イタリア共和国
ベルガモ
私は2017年から2019年、ユーロ圏であるイタリア共和国のベルガモという町にあるASST Papa Giovanni XXIIIという施設に留学しました。ベルガモという街はミラノの隣町で、人口は20万人程度、LCCメインの国際空港もあり、ミラノ三空港の一つとしてマルペンサ空港、リナーテ空港と役割分担ができています。近畿地方でいうと(関西空港、伊丹空港、神戸空港)のように役割分担がされている感じであったのでミラノからの位置関係で言うと大阪市に対する泉佐野市のような印象です。
病院自体の歴史は非常に古く中世ヨーロッパ時代にその原形ができたそうです。ASSTというのは厚生局のような略語(私の拙いイタリア語での理解なので間違っている可能性もありますが)で公的病院であり、Papa Giovannni XXIIIというのは、近年になりカトリックで列聖されたローマ法王ヨハネ23世を記念して、名前が変更になったと聞いています。病床数が1000床を超える病院で、心移植に至るまで全ての心臓血管治療が完結できる施設です。その中で、私は循環器部門のinterventional cardiology sectionに所属していました。

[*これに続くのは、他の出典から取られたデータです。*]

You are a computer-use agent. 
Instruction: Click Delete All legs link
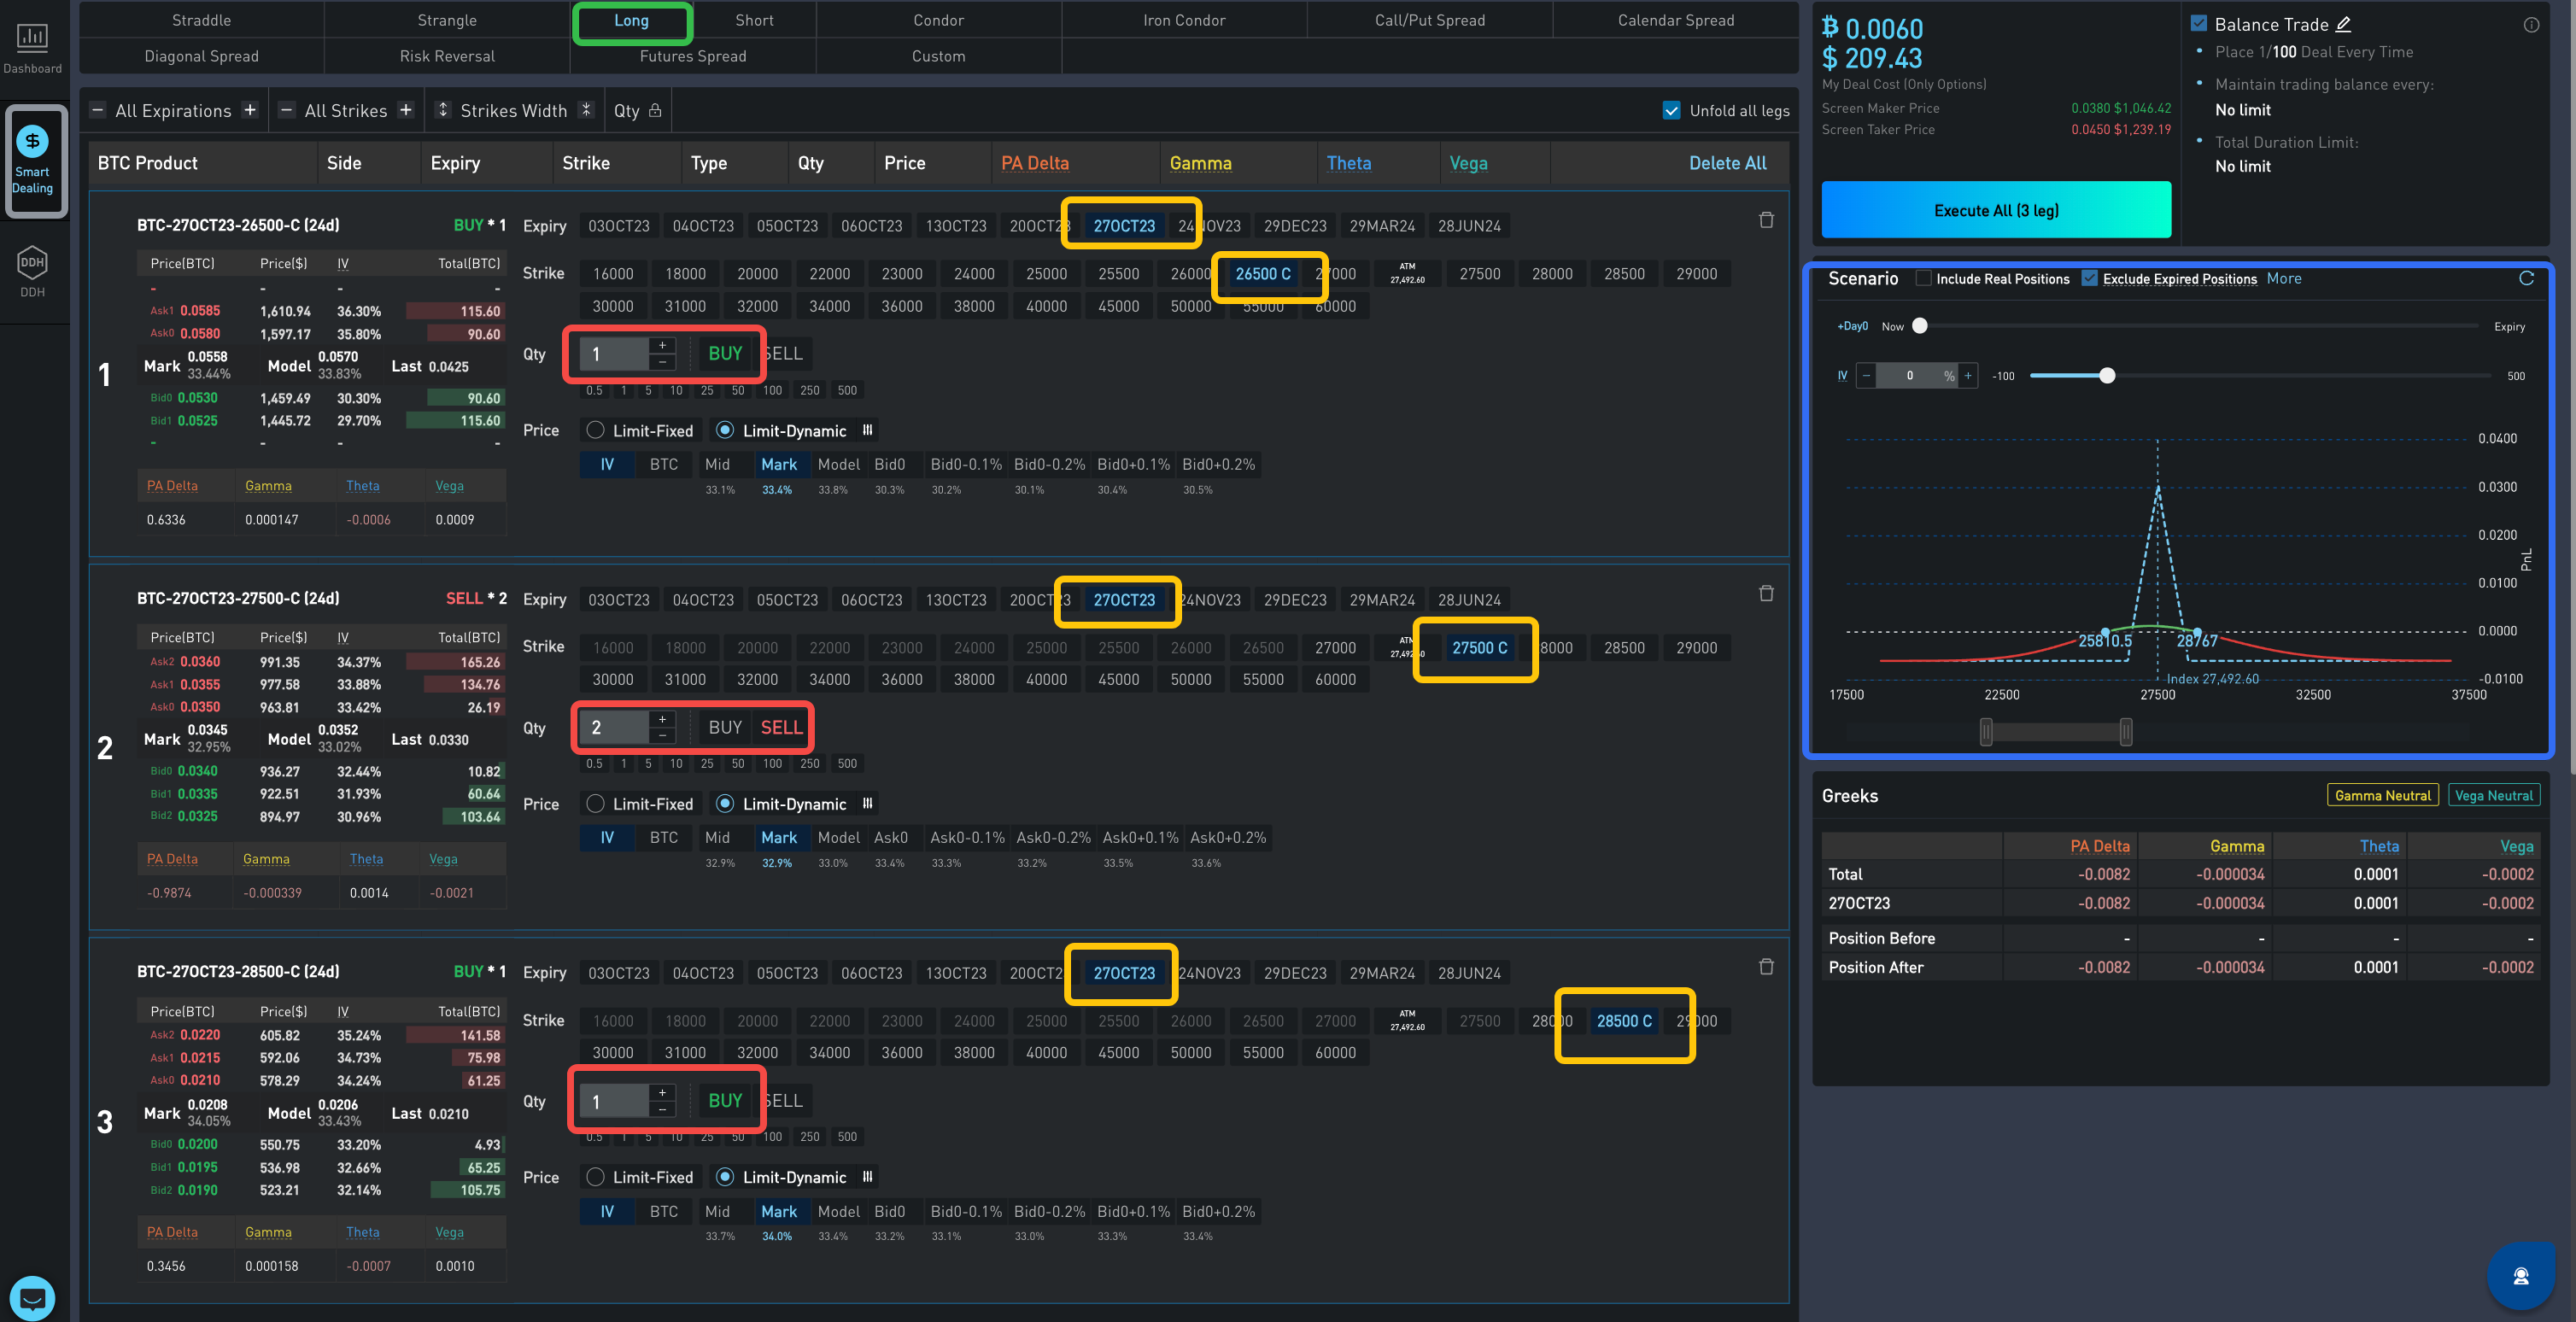[1727, 163]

当時の私のボスは冠動脈イメージングの先駆者でありましたが、幸いにも循環器部門のイタリアの同僚達と仲良くなることができました。そのため、冠動脈イメージングの研究を行う留学ではありましたが、PCIだけでなくTAVI、MitraClipなどの手技やIMPELLA挿入など、最新の臨床医療にも参加することができました。PCIに関しても石灰化病変に対するshock waveとういう新しいmodalityを用いた治療も経験することができ、循環器臨床医としても有意義な留学でした。伝え聞くところによると、現在はユーロ圏の留学生でも自由に臨床医療に参加できることは難しくなり、私は実臨床に参加できるギリギリの世代であったようです。

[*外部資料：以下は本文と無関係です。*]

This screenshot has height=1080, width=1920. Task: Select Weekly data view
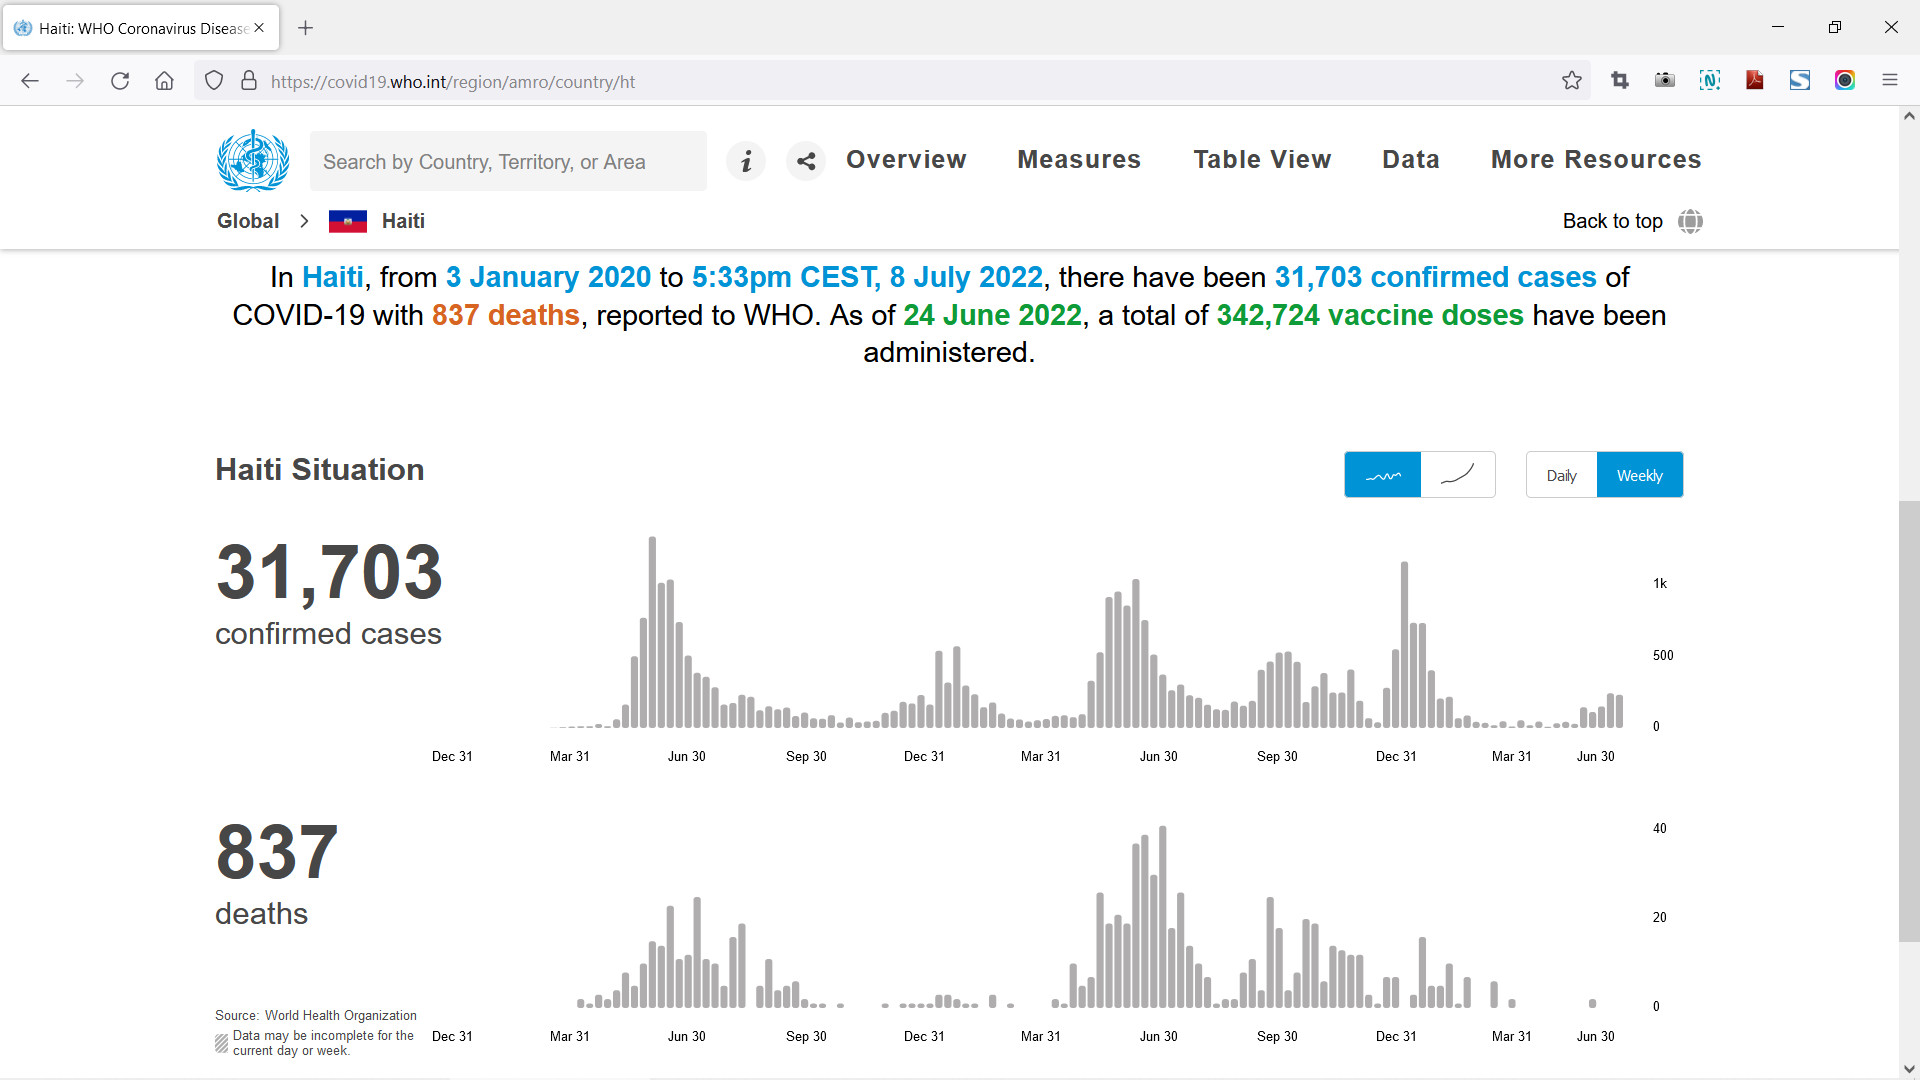click(x=1639, y=475)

海外留学は海外の臨床や研究に触れるだけでなく、その国の文化なども肌で感じることができると思います。加えて、留学中の日本人留学者との関係も築くことができることも非常に大きいです。ヨーロッパやイタリア国内の学会、または、クリスマスや何かと行事の都度に日本人の同志で集まり話しあったことも、非常に大きな経験となりました。新型コロナウイルス流行下の現在では、今後、留学や交流がどのような形になるかは想像できませんが、異文化にふれ様々な人々と交流を持つことができる海外留学は、機会があればぜひとも経験してほしいと切に願います。